In the present study, we explored the landscape of mutation and dysregulation in HNSC patients, showing that TP53, TTN, FAT1, CDKN2A, and MUC16 were the most predominant mutated genes. The mutation identification was consistent with Jiang et al. 14. Among human genes, TP53 is a critical tumor suppressor gene, with low expression in normal cells and high expression in malignant tumors, regulating cell proliferation, apoptosis, angiogenesis, and DNA repair 15. Mutated TP53 was found in various cancers and is correlated with reduced O.S. Furthermore, it showed that HNSC patients with TP53 mutations have a bleak prognosis than TP53-wildtype HNSC 16. Our present study also found that mutated TP53 is observed in HNSC.
Then, the dysregulated genes were identified, with 187 DEGs having more mutation sites. We conducted the PPI analysis on these DEGs, and two modules were identified. We further analyzed these DEGs in these modules by GO-BP and KEGG analyses. The DEGs in module A are involved in the PI3K-Akt signaling pathway, which is a classic intracellular signaling pathway regulating cell apoptosis, proan essential pathway that regulates cell apoptosis, prognosis, and metastasis in HNSC 17–19. The DEGs in module B participated in the cGMP-PKG signaling pathway. Tuttle et al. 20 demonstrated that the cGMP-PKG signaling pathway is one of the therapeutic targets of HNSC.

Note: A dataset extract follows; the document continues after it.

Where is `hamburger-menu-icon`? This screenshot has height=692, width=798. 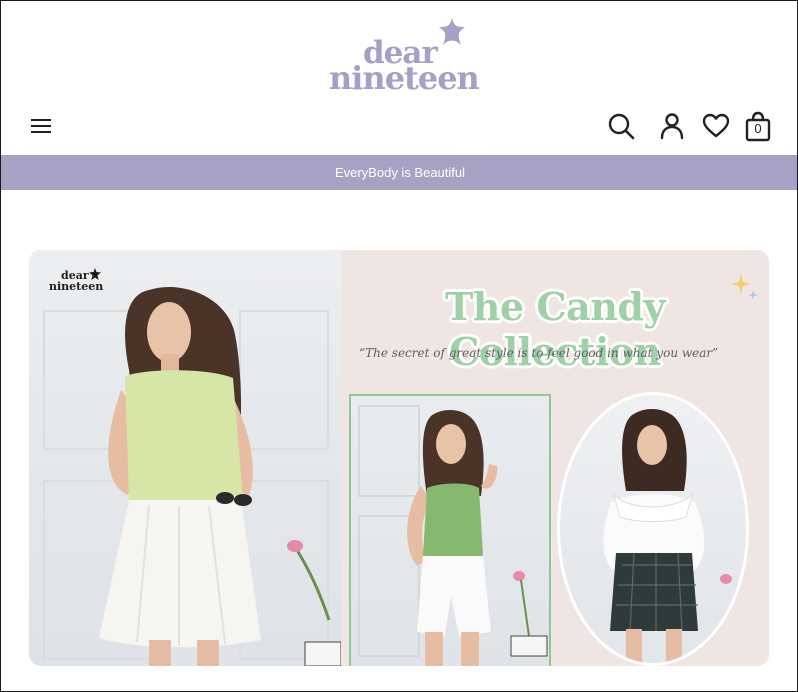 hamburger-menu-icon is located at coordinates (41, 126).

The DEGs of ACTN2, MYH1, MYH2, MYH7, and NEB in module B were significantly associated with O.S. in HNSC. ACTN2 is a member of the spectrin gene superfamily that includes varying groups of cytoskeletal proteins. In breast cancer patients, mutated ACTN2 was related to invasive ductal carcinoma and suggested a worse O.S. than ductal carcinoma in situ 21. Sun et al. 22 demonstrated that ACTN2 is one of the hub genes selected by bioinformatics methods in PTEN mutation prostate cancer. Xu et al. 23 revealed that negative ACTN2 expression contributed to a better O.S. in HNSC patients, which is consistent with our present study. Therefore, ACTN2 might be an essential biomarker for predicting O.S. of HNSC, which might be employed in clinical.

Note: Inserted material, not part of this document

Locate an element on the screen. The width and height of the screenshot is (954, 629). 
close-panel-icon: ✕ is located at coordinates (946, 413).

Through pan-cancer analysis, we found that MYH1, MYH2, and MYH7 dysregulated in cancers, including HNSC. However, compared with HNSC, they were lower expressed in other cancers, revealing that these three genes can be considered as single biomarkers of HNSC. So far, different mutations in multiple members of the MYH gene family have been found to be associated with human hereditary diseases 24. Among them, MYH2 mutations can cause a class of skeletal muscle diseases characterized by ophthalmoplegia. MYH7 mutations can cause skeletal muscle diseases, including myosin deposition myopathy, and Distal Laing myopathy is also closely related to hypertrophic cardiomyopathy. However, the functions of MYH1, MYH2, and MYH7 in HNSC are rarely mentioned. Further study into the interaction of the MYH gene family and HHSC appears to be an intriguing research topic.
As genes highly expressed in the tumor cells are expected to affect tumor purity positively, the association between the expression of prognosis DEGs and six immune infiltrates was evaluated. We found that all the five DEGs have a significant positive correlation with CD4 + T cells and macrophages. Therefore, we speculate that genetic mutations and differential expression of ACTN2, MYH1, MYH2, MYH7, and NEB genes in HNSC cells may be important drivers of CD4 + T cell and macrophage infiltration.